119、可选地,上述生物合成方法包括发酵上述重组微生物获得烟酰胺腺嘌呤二核苷酸类化合物。
120、本领域技术人员可以采用现有技术中的发酵方法进行发酵。也可通过常规试验进行发酵方法的优化和改进。可以在本领域中已知的发酵条件下在合适的培养基中进行细菌的发酵。培养基可以包含:碳源、氮源、微量元素、及其组合。在培养中,可以调节培养物的ph。此外,培养时可以包括防止气泡产生,例如通过使用消泡剂进行气泡产生的防止。此外,培养时可以包括将气体注射入培养物中。气体可以包括能够维持培养物的需氧条件的任何气体。在培养中,培养物的温度可以是20至45℃。

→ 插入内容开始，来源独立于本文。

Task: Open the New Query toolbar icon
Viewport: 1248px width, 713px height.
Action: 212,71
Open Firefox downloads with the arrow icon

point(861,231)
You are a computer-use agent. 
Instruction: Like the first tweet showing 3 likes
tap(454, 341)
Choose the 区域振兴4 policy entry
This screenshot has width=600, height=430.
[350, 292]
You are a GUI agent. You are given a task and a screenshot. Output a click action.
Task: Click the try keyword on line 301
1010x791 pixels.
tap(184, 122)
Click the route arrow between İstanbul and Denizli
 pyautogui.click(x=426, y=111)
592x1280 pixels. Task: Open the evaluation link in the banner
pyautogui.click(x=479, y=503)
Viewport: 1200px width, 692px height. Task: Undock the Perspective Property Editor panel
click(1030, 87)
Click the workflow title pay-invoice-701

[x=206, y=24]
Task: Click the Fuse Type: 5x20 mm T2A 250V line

121、本发明还提供了一种重组生物体,其能够实现上述合成途径,并且所述重组生物体能够完成如下反应:
122、(c1)喹啉酸与5-磷酸核糖-1-焦磷酸反应生成烟酸单核苷酸;
123、(c2)利用烟酸单核苷酸合成烟酰胺腺嘌呤二核苷酸的合成途径;
124、(c3)烟酰胺腺嘌呤二核苷酸与atp反应生成烟酰胺腺嘌呤二核苷酸磷酸;
125、上述重组生物体在合成烟酰胺腺嘌呤二核苷酸类化合物中的应用也属于本发明的保护范围之内。
126、所述重组生物体具体可为向所述出发生物体中导入选自邻氨基苯甲酸3-单加氧酶编码基因、3-羟基邻氨基苯甲酸3,4-双加氧酶编码基因和fad还原酶编码基因中的至少一种,得到的生物体。
127、所述出发生物体可为微生物,该微生物可为含有邻氨基苯甲酸代谢物(包括自然代谢合成和人工干预)的微生物,例如大肠杆菌(例如下述实施例所使用的bw25113::δnadaδnadb)、枯草芽孢杆菌、谷氨酸棒杆菌、酵母,以及黑曲霉、米曲霉等具有较好表达效果的丝状真菌。
128、邻氨基苯甲酸3-单加氧酶编码基因具体可为b1)所述的核酸分子或c1)所述核酸分子。3-羟基邻氨基苯甲酸3,4-双加氧酶编码基因具体可为d1)所述核酸分子。fad还原酶编码基因具体可为上述fad还原酶的编码基因。
129、上述蛋白质可人工合成,也可先合成其编码基因,再进行生物表达得到。
130、上述蛋白质中,所述标签是指利用dna体外重组技术,与目的蛋白一起融合表达的一种多肽或者蛋白,以便于目的蛋白的表达、检测、示踪和/或纯化。所述标签可为flag标签、his标签、mbp标签、ha标签、myc标签、gst标签和/或sumo标签等。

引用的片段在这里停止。